A three-part retrospective at the Pacific Film Archive beginning June 10 retraces the last decade of Dorsky’s work. The Return (2011) and August and After (2012) receive local premieres this weekend, accompanied by the delicate Pastourelle (2010). June 17 brings his “Quartet,” to my mind a signal achievement of the young century. The series concludes June 24 with three earlier films confirming Dorsky’s mastery of an open (sometimes called polyvalent) form of montage: Song and Solitude (2006), Threnody (2004), and The Visitation (2002). How fitting that these films should be spaced out over consecutive days of rest! They will be shown on 16mm because that is what they are (last I checked the museums still show the Old Masters in paint).
It’s our good fortune to share a city with Dorsky: opportunities to see the films with him as a guide come a little more frequently, and the phenomena that supply his visual repertoire are that much more familiar. Here are the blossoms, the Chinatown lanterns, the drifting Muni trains, the ocean skies, and the seasons as we only dare to see them in deepest reverie.
Dorsky began making movies under the influence of people like Stan Brakhage and Gregory Markopoulos, filmmakers who strove for an intrinsic cinematic language (while the auteurists chiseled out an essential cinema, they sought cinema’s essence). After relocating to San Francisco in 1971, he reemerged with Hours for Jerome (1980-1982), a dense exercise in spiritual autobiography culled from pastoral years in New Jersey. The films began arriving with greater regularity after Triste (1998) and continue apace even after the desertion of his beloved Kodachrome.
The silence of Dorsky’s films is lush, providing intoxicating accompaniment to the slowed projection of 18 frames per second which dips the photographic action just out of the flow of representation. The crescendos that surge past the finish of his films invariably leave me surprised that I haven’t been listening to music, as the black of the theater seems clarified in the same way silence is after an expressive composition. Pushing the analogy further, the relationship between movement and stillness in his films is akin to that of sound and rest in music, the two leaved together as intonation. We really need a new word to describe the juddering movement of branches and buds that punctuate Dorsky’s films. “Quiver” is close, but it doesn’t capture the spring in the frame, like dancers on a stage.
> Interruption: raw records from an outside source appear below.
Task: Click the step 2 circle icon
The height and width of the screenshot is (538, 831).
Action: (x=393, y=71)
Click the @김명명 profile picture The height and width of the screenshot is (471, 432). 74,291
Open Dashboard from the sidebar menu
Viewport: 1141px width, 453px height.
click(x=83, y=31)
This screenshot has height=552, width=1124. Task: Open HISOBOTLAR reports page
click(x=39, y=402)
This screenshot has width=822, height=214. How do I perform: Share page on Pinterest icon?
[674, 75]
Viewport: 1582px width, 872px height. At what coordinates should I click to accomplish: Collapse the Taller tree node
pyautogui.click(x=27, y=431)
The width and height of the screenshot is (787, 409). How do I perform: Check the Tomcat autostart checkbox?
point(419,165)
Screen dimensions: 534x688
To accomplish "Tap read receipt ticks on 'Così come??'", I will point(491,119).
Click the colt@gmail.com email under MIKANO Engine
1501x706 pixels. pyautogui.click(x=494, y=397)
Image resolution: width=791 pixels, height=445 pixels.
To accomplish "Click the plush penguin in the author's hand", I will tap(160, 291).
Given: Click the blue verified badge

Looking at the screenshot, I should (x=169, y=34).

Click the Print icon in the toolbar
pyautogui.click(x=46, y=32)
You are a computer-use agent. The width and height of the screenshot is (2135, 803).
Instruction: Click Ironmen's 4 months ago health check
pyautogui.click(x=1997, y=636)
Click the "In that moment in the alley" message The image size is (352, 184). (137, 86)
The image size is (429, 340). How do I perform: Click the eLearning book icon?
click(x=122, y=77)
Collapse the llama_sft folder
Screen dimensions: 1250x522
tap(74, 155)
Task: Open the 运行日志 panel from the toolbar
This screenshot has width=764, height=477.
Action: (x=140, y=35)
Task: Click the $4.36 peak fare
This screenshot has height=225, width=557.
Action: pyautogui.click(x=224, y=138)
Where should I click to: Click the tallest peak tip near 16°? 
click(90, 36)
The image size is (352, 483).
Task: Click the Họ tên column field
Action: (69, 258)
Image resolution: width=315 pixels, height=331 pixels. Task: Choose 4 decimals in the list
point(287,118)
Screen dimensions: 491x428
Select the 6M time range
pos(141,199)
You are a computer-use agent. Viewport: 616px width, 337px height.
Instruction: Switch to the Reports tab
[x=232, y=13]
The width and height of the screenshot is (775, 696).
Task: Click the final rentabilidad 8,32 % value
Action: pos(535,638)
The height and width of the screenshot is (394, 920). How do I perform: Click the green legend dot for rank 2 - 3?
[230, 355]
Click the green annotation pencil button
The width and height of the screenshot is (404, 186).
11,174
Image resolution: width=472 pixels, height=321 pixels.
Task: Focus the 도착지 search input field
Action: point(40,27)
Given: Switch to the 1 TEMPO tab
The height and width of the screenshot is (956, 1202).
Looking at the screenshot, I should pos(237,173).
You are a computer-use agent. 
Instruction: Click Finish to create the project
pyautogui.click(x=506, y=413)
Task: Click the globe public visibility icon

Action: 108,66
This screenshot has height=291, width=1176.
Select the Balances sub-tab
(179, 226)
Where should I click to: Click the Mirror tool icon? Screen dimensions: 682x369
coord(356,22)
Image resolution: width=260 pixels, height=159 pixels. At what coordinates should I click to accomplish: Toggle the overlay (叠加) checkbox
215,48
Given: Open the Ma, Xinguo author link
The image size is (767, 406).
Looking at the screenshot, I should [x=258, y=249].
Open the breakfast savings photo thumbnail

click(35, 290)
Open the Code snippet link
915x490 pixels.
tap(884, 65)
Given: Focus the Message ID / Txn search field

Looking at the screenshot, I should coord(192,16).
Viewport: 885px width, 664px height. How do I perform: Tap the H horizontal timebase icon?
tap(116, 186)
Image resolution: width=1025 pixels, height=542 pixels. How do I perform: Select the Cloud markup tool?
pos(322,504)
A couple of months ago, Dorsky showed something called Kodachrome Dailies from the Time of Song and Solitude (Reel 1) at Lincoln Center: Song and Solitude-era footage in the chronological order in which it was shot. The material had a completely distinct character viewed this way. Dorsky talked of it as a journal. The loose form made it easier to relate to his eye being grasped by something in the world, and yet one missed the justice of the cuts.
If pressed for a defining quality of these films, I would say rightness —each shot developing to its fullness, tuned to what comes before and after. The fact that this formal refinement is itself the focus of the films creates a suspension of time which, after all, is a basic condition of paradise. Certainly the films are colored by experience, as August and After for instance is clearly marked by grief, yet this is never what they are “about.” Trust is placed in the self-expression of the film stock — its luster and dusk.
Dorsky’s films will reintroduce you to what branches make of the sky and how the grass gladdens when the sun reappears from its shade. I think this is what people are talking about when they say the films remind them of childhood. “A child said What is the grass? fetching it to me with full/hands;/How could I answer the child? I do not know what it is any/more than he./I guess it must the flag of my disposition, out of hopeful/green stuff woven.” We could choose many lines of verse to say the same, but Whitman’s will do. There is something mystical in Dorsky’s slightly ajar illuminations of worldly objects and features. And yet so too is there something altogether sensible and almost courtly in their formal arrangements. The shots of dogs make us chuckle because we’re in a position to recognize our own recognition, all too human.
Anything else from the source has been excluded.